Les ingrédients de base
Une pincée de résilience
Clarifions ce point d'entrée de jeu: être heureux ne veut pas dire nager perpétuellement dans la béatitude. «Même chez les gens heureux, les moments de tristesse sont inévitables», explique Robert Blondin, ancien réalisateur, conférencier et auteur qui a sillonné la planète dans le but de documenter l'aptitude au bonheur à travers les cultures. «On perd tous des êtres chers, on affronte tous des épreuves, on vit tous des moments de découragement. Être heureux signifie qu'on possède ses éléments de bonheur assez bien pour retomber sur ses pieds quand le malheur passe.»
Des gènes heureux
Le bonheur, c'est comme du sucre à la crème. Quand tu en veux, tu t'en fais, dit l'adage. Seulement, certains semblent moins doués que d'autres pour la cuisine! Sommes-nous tous également avantagés dans la course au bonheur? «On estime que 50 % de notre propension au bonheur est attribuable à notre bagage génétique, répond Lucie Mandeville, psychologue et professeure de psychologie à l'Université de Sherbrooke. Autrement dit, à la naissance, certains possèdent déjà les traits de caractère et les caractéristiques neurophysiologiques nécessaires au bonheur. Un autre 10 % relève de facteurs sociodémographiques, comme vivre dans un pays riche plutôt que dans un endroit pauvre et en proie à la guerre. Enfin, et c'est la bonne nouvelle, les 40 % restants résultent des choix que nous faisons.

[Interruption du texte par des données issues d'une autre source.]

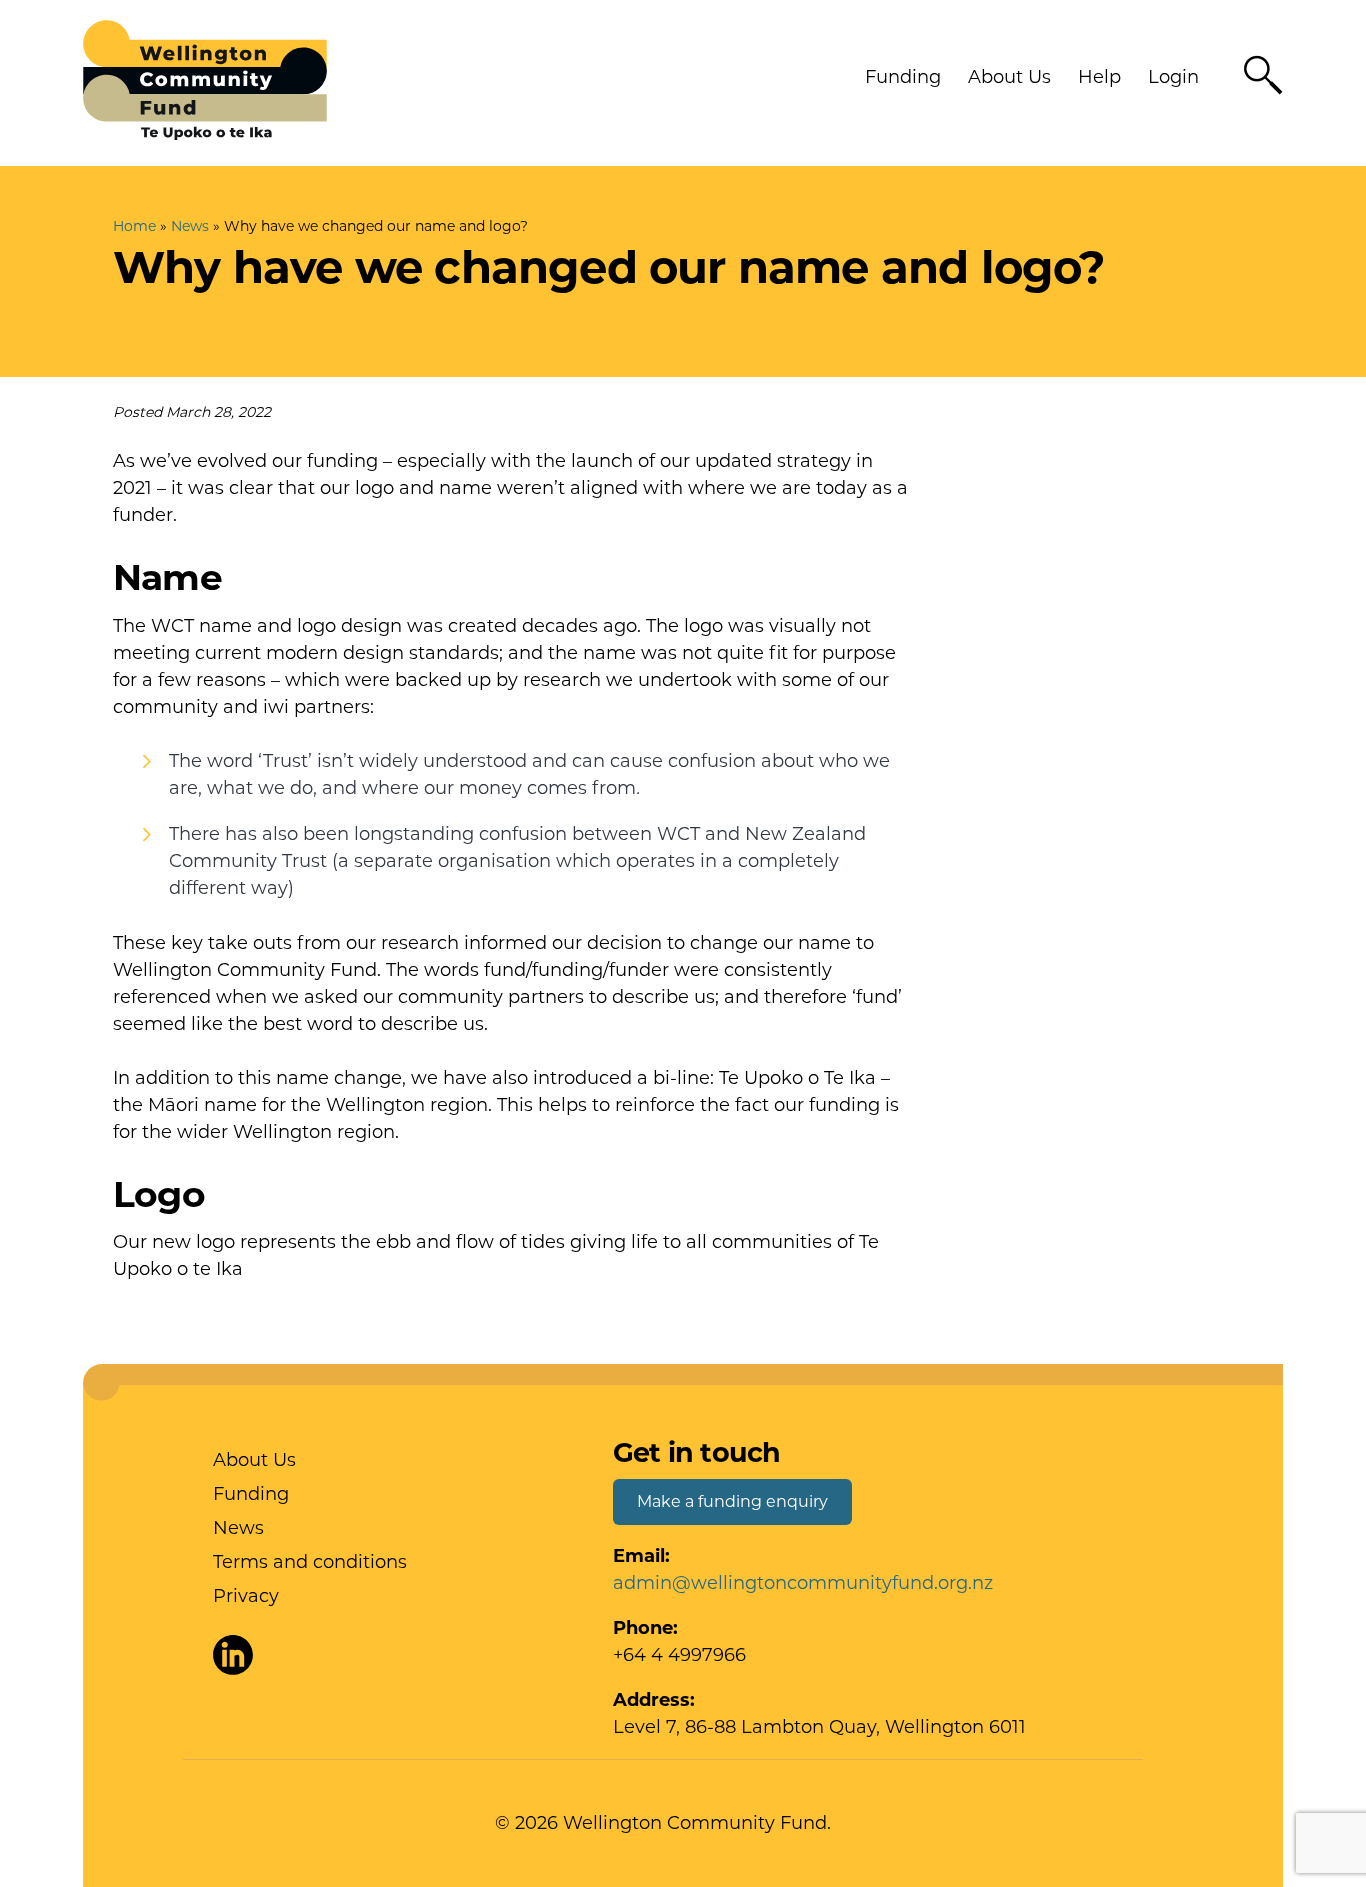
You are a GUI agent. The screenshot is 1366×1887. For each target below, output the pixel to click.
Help (1099, 77)
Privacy (246, 1596)
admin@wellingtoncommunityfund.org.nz (803, 1583)
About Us (1009, 77)
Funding (903, 77)
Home (134, 226)
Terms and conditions (310, 1562)
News (190, 226)
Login (1173, 77)
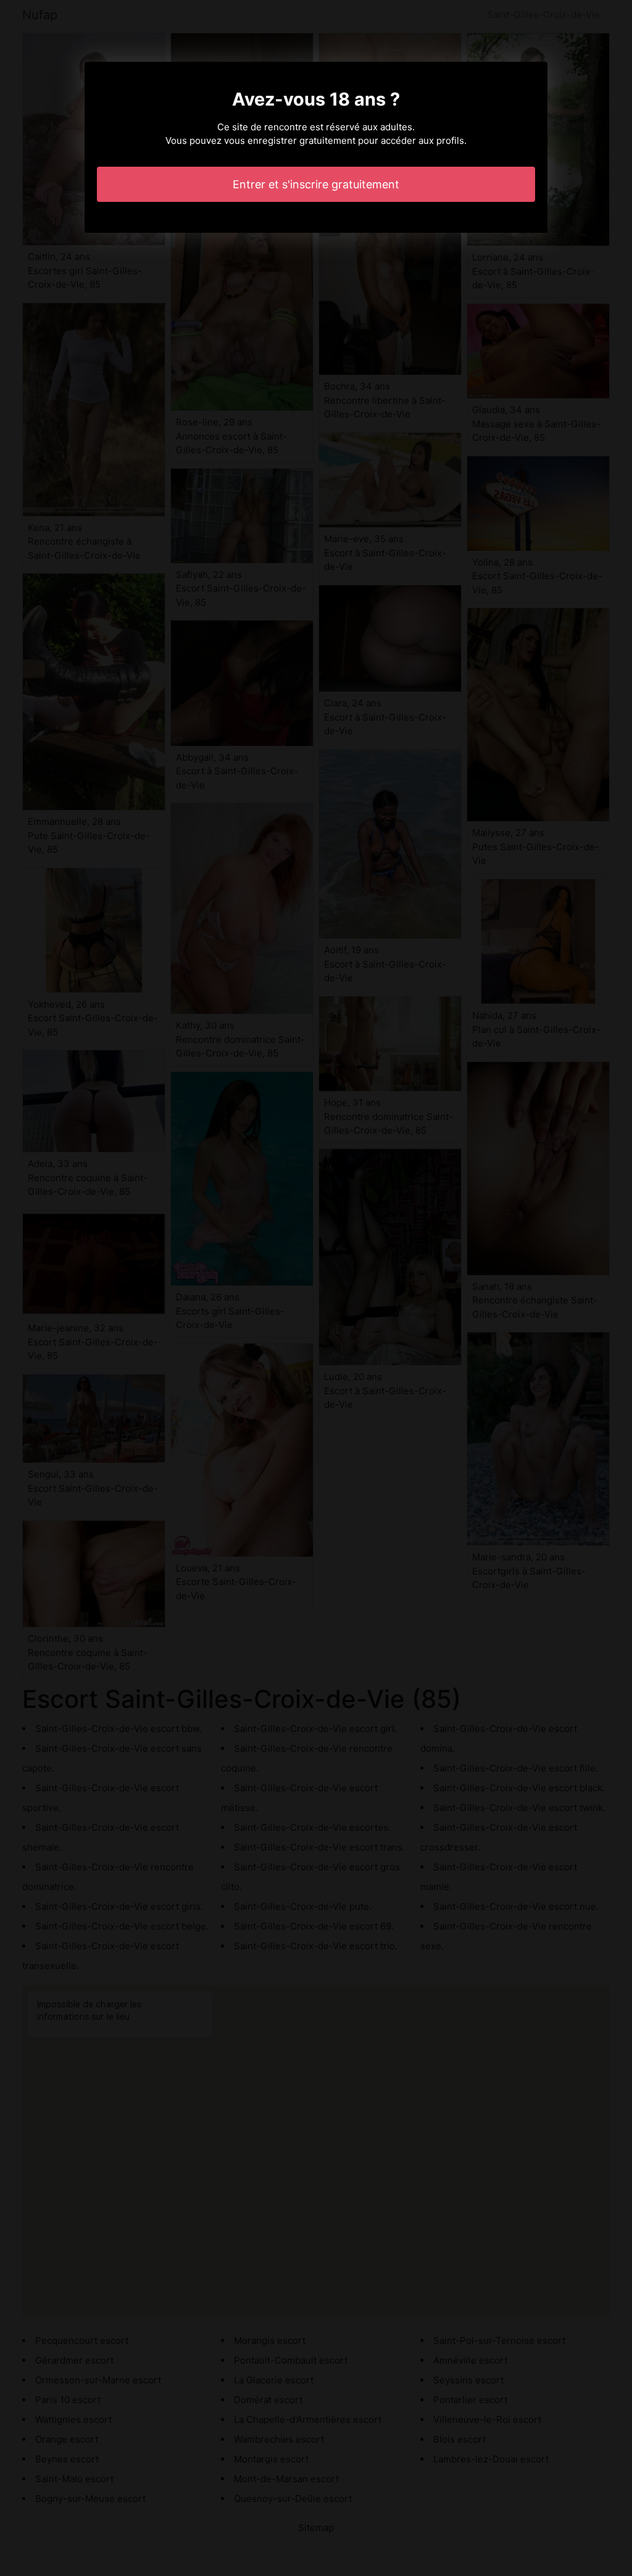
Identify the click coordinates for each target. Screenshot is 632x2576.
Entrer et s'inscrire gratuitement (316, 184)
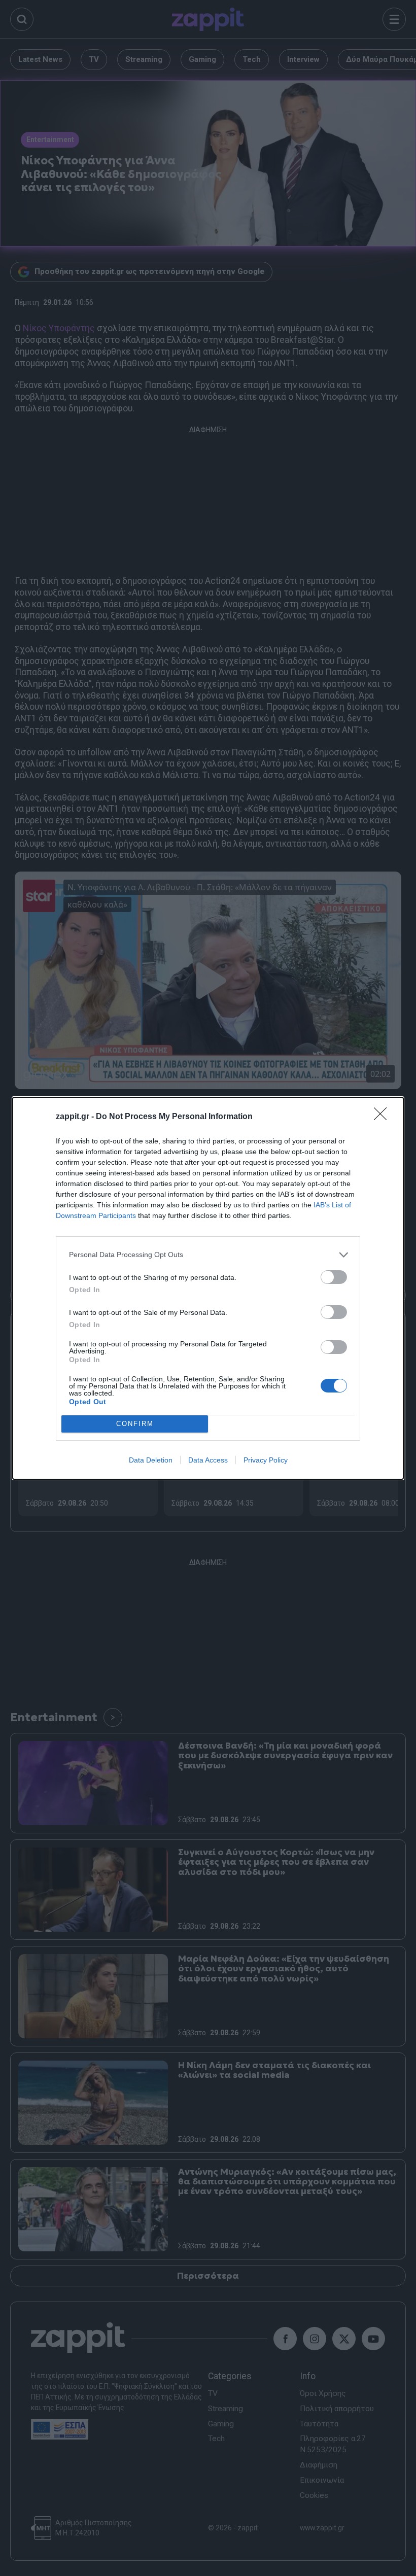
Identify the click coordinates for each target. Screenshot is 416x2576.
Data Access (208, 1460)
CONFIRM (135, 1424)
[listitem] (208, 1254)
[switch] (334, 1277)
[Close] (383, 1117)
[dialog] (208, 1288)
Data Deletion (150, 1460)
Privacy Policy (266, 1460)
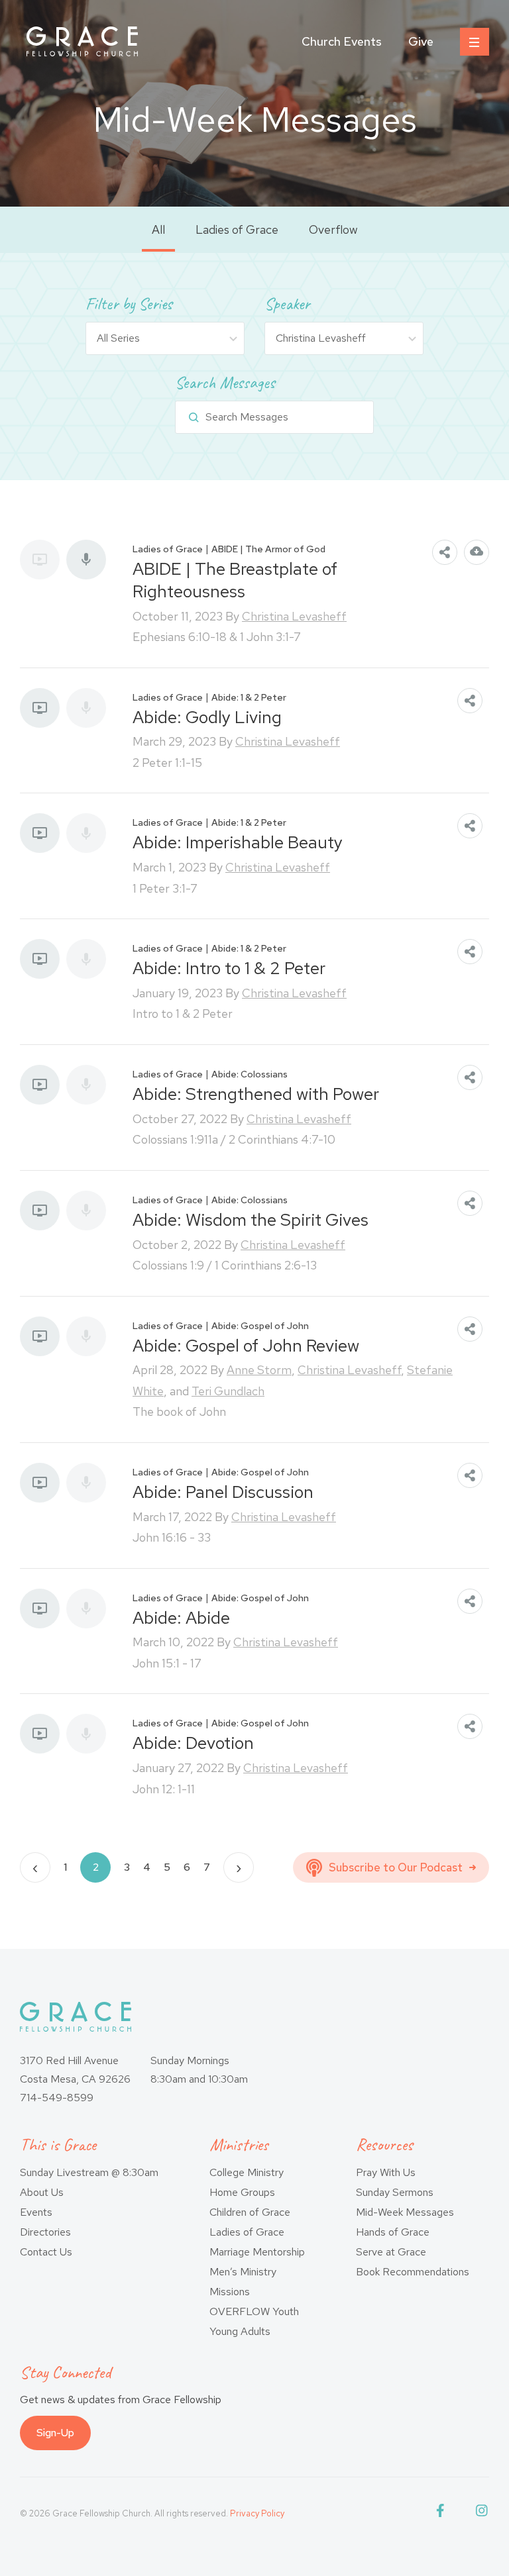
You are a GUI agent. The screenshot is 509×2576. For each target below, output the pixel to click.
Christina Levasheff (294, 616)
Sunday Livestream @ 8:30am (89, 2172)
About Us (42, 2192)
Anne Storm (259, 1369)
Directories (45, 2232)
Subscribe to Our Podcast (396, 1867)
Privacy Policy (257, 2513)
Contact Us (46, 2252)
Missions (229, 2292)
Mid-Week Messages (405, 2212)
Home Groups (242, 2192)
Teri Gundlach (228, 1391)
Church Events (342, 41)
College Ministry (246, 2172)
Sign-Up (55, 2433)
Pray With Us (386, 2172)
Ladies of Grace (237, 229)
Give (420, 41)
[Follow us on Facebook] (442, 2513)
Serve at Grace (391, 2252)
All (158, 229)
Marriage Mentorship (257, 2252)
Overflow (333, 229)
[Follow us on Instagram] (482, 2513)
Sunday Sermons (394, 2192)
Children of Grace (249, 2212)
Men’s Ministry (242, 2272)
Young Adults (239, 2331)
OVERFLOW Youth (254, 2311)
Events (36, 2212)
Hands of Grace (392, 2232)
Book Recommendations (412, 2272)
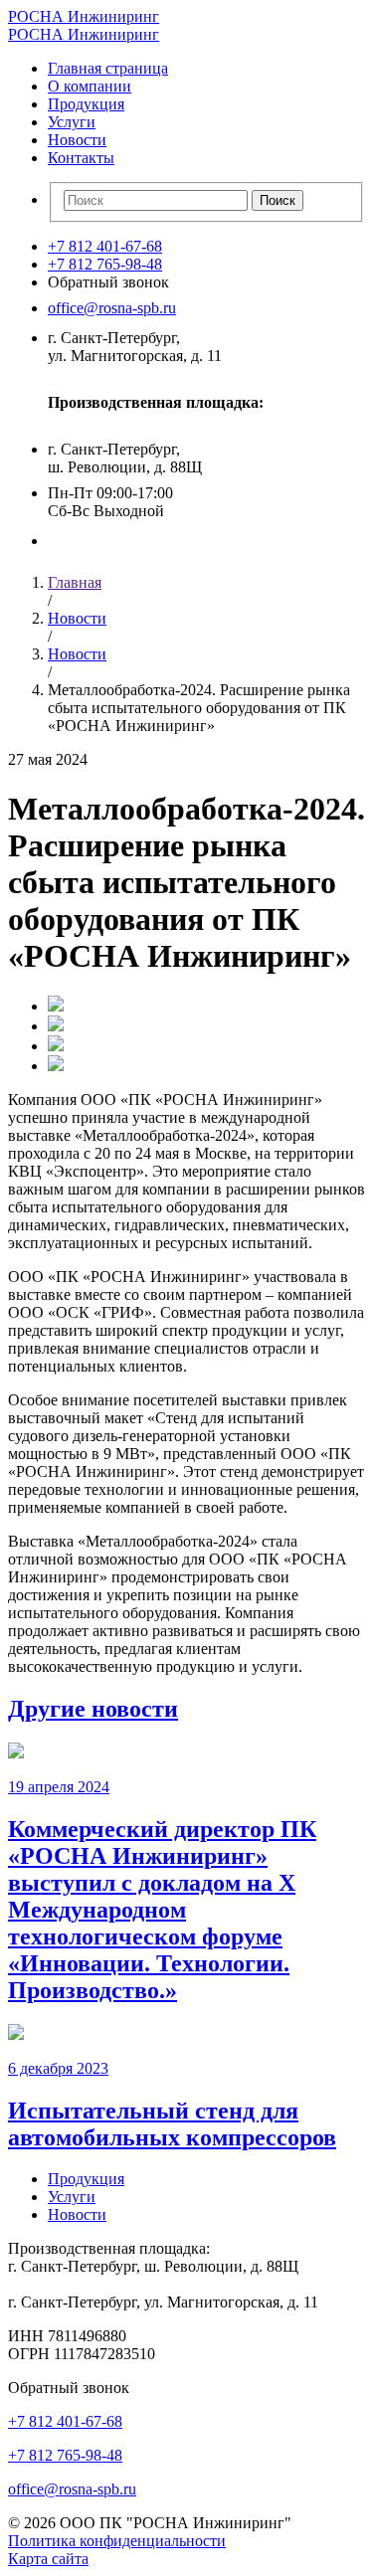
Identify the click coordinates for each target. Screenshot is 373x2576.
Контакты (81, 157)
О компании (89, 86)
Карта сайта (48, 2558)
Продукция (86, 103)
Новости (77, 139)
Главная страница (108, 68)
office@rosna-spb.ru (112, 307)
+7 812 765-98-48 (105, 264)
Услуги (71, 121)
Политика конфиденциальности (117, 2540)
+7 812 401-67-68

Nous avons donc un certain pouvoir sur le fait d'être heureux ou non.»
Un optimisme réaliste
Selon de nombreux chercheurs, l'optimisme est une des caractéristiques qui ont le plus d'impact sur le bonheur: les optimistes réussissent mieux dans tous les domaines de leur vie, gagnent plus d'argent, sont en meilleure santé et vivent plus longtemps que les pessimistes. Cela dit, l'optimisme n'a rien à voir avec l'insouciance ou les lunettes roses de celle qui croit que tout va pour le mieux dans le meilleur des mondes. Simplement, alors que la pessimiste se croit à la merci de tous les mauvais coups que la vie lui réserve, l'optimiste est convaincue que l'avenir lui réserve de belles choses et qu'elle est en mesure d'exercer un certain pouvoir sur ce qui lui arrive. Et ça s'apprend, l'optimisme? «À défaut de pouvoir changer les événements, on peut certainement s'entraîner à modifier le regard qu'on porte sur eux, répond Lucie Mandeville. Cela nous redonne un certain pouvoir sur notre existence.»
La quête de sens
Entre autres facteurs, le fait de donner un sens à sa vie ou à ses actions tient un rôle prépondérant dans le bien-être. Selon le psychologue Jacques Lafleur, ce fameux sens de la vie englobe plusieurs variables: une bonne estime de soi (reconnaître qu'on a une valeur malgré nos défauts et nos erreurs, avoir de la considération pour soi-même...); des projets qui nous tiennent à coeur pour le plaisir qu'on en retire (le cours de baladi avec les copines); des gestes que l'on pose parce qu'on croit en leur importance (notre engagement bénévole ou notre cours d'anglais) et des réussites concrètes qui nous procurent un sentiment d'accomplissement personnel (la joie de voir nos enfants bien grandir). Si tout cela nous semble étranger, il y a peut-être lieu de revoir nos priorités.
L'ouverture au changement
Dans les milliers d'entrevues menées et analysées par Robert Blondin et son équipe il y a une trentaine d'années, une caractéristique ressortait fortement chez les gens heureux: la disponibilité au changement. «Des recherches en psychiatrie ont montré que les familles malheureuses se caractérisent par un blocage à tout changement. Ces familles luttaient constamment contre l'angoisse de changer la date ou l'endroit des vacances, etc. Mais qu'est-ce qui nous retient de changer? La peur de l'inconnu, bien souvent. Nous voudrions bien changer, mais avec l'assurance formelle de ne pas regretter notre geste... Mais n'oublions pas que le changement est une manifestation d'intelligence, poursuit Robert Blondin. Ce qui nous semble un changement inquiétant n'est souvent qu'un rendez-vous avec soi-même. Un proverbe polynésien dit: L'arbre a des racines, l'homme a des jambes. Ce n'est pas sans raison profonde.»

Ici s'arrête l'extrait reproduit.